TASK DESCRIPTION >>
Filter the listing below, keeping only the lines that contain the word "perform", and copy each one.

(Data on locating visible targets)
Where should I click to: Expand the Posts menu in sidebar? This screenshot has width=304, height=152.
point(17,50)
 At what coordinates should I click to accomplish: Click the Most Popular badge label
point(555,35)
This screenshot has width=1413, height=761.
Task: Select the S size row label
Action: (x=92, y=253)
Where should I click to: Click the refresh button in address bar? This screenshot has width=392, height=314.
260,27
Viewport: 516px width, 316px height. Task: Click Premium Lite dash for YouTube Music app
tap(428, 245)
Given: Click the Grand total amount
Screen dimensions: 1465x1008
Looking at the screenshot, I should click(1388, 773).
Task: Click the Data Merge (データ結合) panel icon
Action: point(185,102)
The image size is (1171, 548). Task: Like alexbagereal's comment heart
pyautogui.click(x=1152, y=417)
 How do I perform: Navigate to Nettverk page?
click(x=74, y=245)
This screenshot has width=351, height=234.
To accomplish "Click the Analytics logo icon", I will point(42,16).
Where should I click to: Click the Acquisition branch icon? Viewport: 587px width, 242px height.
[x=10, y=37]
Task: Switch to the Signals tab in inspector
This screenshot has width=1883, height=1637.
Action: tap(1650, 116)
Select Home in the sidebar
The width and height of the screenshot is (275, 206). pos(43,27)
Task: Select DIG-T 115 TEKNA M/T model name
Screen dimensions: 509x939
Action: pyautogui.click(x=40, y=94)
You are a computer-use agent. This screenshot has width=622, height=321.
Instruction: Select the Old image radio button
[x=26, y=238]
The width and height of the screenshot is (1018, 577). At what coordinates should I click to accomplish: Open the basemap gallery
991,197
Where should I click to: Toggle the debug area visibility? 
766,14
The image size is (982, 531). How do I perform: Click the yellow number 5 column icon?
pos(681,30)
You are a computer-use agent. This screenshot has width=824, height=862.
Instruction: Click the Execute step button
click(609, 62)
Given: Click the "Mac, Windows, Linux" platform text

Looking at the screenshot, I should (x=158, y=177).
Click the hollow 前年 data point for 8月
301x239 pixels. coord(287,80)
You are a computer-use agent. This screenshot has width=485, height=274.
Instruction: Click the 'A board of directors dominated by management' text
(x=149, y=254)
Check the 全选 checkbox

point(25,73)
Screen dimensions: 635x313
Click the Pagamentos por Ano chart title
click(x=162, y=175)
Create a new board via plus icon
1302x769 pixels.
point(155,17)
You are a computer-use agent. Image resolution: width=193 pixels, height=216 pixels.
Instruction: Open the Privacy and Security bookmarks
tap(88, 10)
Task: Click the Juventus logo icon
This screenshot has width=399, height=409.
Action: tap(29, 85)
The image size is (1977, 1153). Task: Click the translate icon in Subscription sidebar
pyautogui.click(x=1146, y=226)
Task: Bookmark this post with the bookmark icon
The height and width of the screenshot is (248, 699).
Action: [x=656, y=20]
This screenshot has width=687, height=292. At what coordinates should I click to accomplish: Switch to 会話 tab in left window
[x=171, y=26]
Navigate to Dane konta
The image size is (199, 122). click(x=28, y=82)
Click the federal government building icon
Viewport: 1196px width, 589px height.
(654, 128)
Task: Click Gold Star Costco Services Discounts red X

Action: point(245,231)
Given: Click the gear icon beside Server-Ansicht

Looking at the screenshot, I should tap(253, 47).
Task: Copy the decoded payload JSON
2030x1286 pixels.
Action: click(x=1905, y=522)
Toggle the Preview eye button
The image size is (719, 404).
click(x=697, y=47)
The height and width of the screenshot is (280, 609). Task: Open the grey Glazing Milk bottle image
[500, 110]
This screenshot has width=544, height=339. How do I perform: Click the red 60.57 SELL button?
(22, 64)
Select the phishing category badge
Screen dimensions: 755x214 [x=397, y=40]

ANSWER IN FULL >>
 How do I perform: Navigate to Nettverk page?
The image size is (982, 531). How do I perform: Click the yellow number 5 column icon?
This screenshot has width=544, height=339. How do I perform: Click the red 60.57 SELL button?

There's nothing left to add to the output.